Preslav Nakov holds a PhD degree in Computer Science from the University of California at Berkeley and a MSc degree from Sofia University. He was a Research Fellow at the National University of Singapore (2008-2011), a honorary lecturer at Sofia University (2008), researcher at the Bulgarian Academy of Sciences (2008), and a visiting researcher at the University of Southern California, Information Sciences Institute (2005).

Preslav Nakov is a co-author of a book on Semantic Relations between Nominals, two books on computer algorithms, and over 100 research papers, including over 40 in top-tier conferences and journals.
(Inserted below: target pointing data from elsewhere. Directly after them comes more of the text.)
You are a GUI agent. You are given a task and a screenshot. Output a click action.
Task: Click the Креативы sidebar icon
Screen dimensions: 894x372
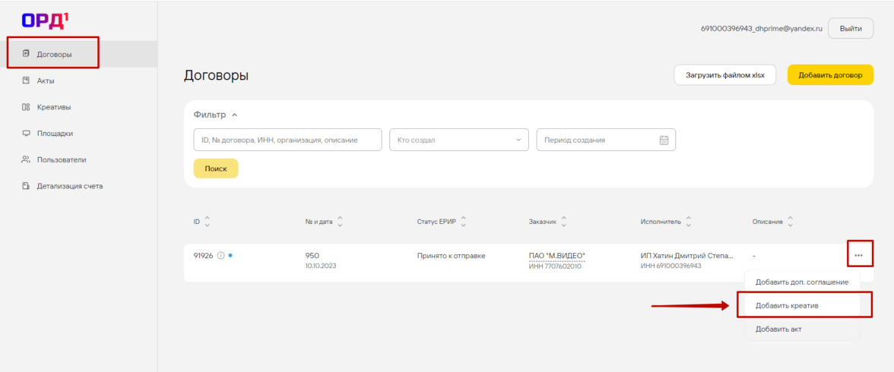coord(26,107)
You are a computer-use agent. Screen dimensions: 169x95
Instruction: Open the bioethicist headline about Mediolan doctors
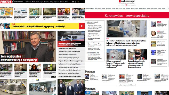tap(126, 43)
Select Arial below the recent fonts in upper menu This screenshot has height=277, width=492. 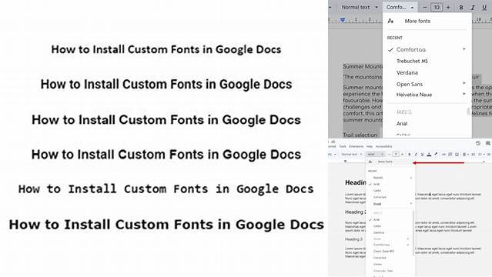click(402, 124)
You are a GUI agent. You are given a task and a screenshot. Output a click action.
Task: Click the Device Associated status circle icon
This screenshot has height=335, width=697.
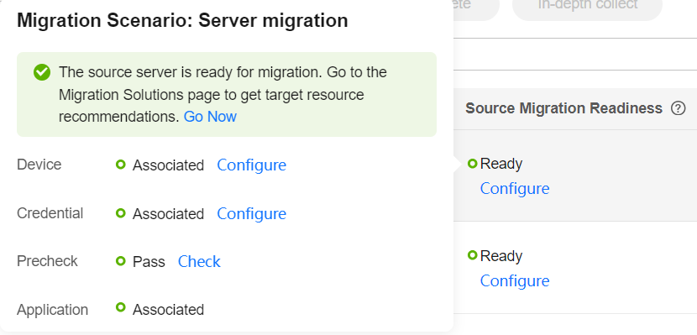[120, 165]
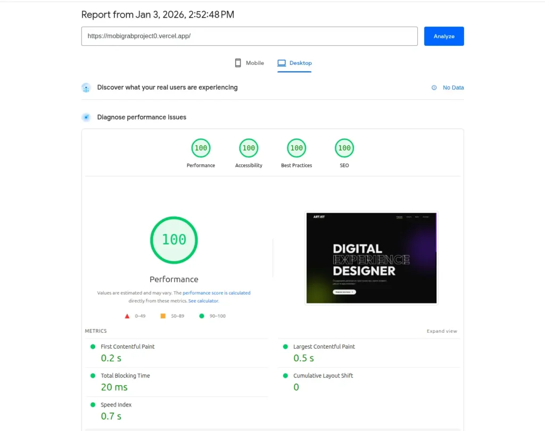Select the SEO score gauge
545x431 pixels.
click(344, 148)
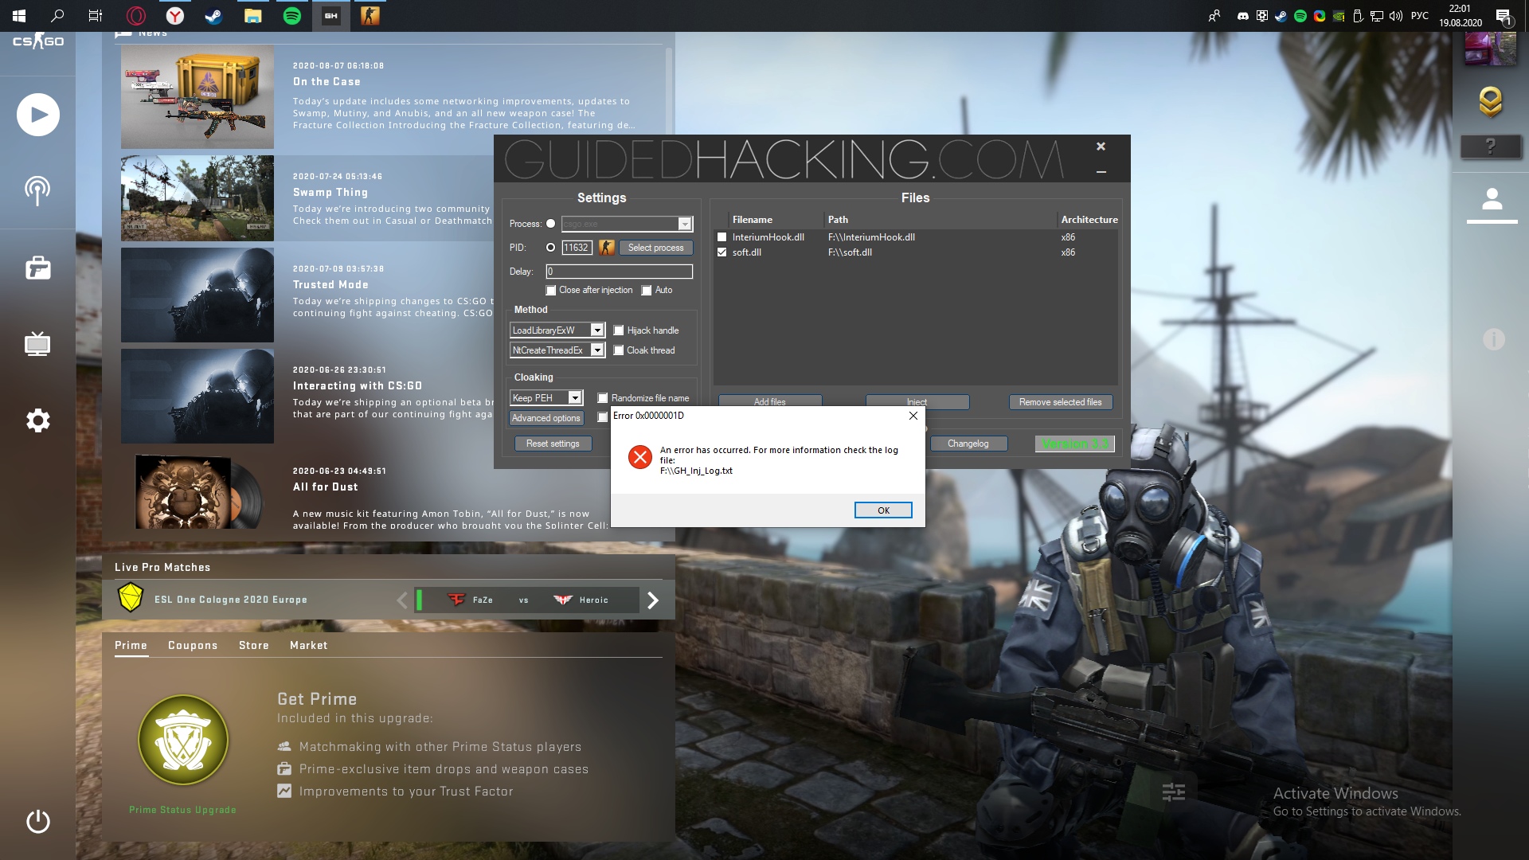Click the CS:GO Play button icon

pyautogui.click(x=37, y=115)
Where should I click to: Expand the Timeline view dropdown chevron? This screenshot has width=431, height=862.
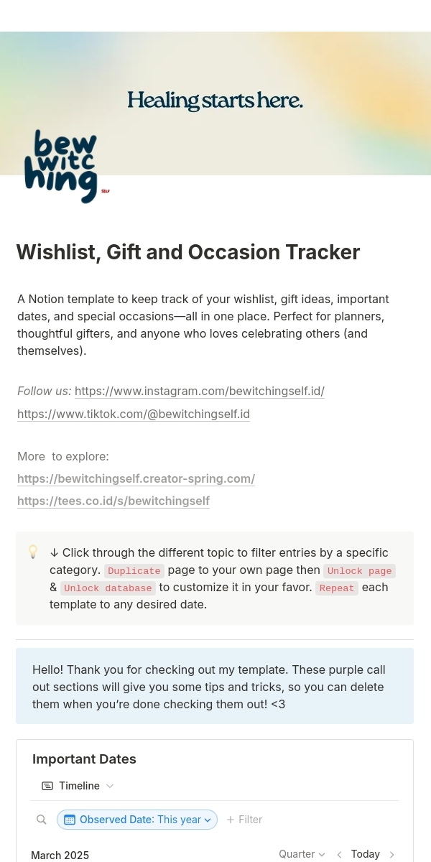tap(110, 786)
He received the Young Researcher Award at the Recent Advances in Natural Language Processing Conference 2011 (RANLP’2011) and was the first to receive the Bulgarian President’s John Atanasoff award. His research in machine translation won competitions in the Seventh and the Ninth Workshop on Statistical Machine Translation (WMT’12 and WMT’14), as well as in the 10th International Workshop on Spoken Language Translation (IWSLT’13).

Preslav Nakov is an Associate Editor of the AI Communications journal and an elected member of the ACL SIGLEX board (since 2013). He served on the programme committees of the major conferences and workshops in computational linguistics, including as a co-chair of SemEval 2014-2016, and as an area chair of *SEM’13 and EMNLP’16.

Talk abstract

Exposing Paid Opinion Manipulation Trolls in News Community Forums

The practice of using opinion manipulation trolls has been reality since the rise of Internet and community forums. It has been shown that user opinions about products, companies and politics can be influenced by posts by other users in online forums and social networks. This makes it easy for companies and political parties to gain popularity by paying for “reputation management” to people or companies that write in discussion forums and social networks fake opinions from fake profiles.

During the 2013-2014 Bulgarian protests against the Oresharski cabinet, social networks and news community forums became the main “battle grounds” between supporters and opponents of the government. In that period, there was a very notable presence and activity of government supporters in Web forums. In series of leaked documents in the independent Bulgarian media Bivol, it was alleged that the ruling Socialist party was paying Internet trolls with EU Parliament money. Allegedly, these trolls were hired by a PR agency and were given specific instructions what to write.

A natural question is whether such trolls can be found and exposed automatically. This is a very hard task, as there is no enough data to train a classifier; yet, it is possible to obtain some test data, as these trolls are sometimes caught and widely exposed (e.g., by Bivol). Yet, one still needs training data. We solve the problem by assuming that a user who is called a troll by several different people is likely to be one, and one who has never been called a troll is unlikely to be such. We compare the profiles of (i) paid trolls vs. (ii) “mentioned” trolls vs. (iii) non-trolls, and we further show that a classifier trained to distinguish (ii) from (iii) does quite well also at telling apart (i) from (iii).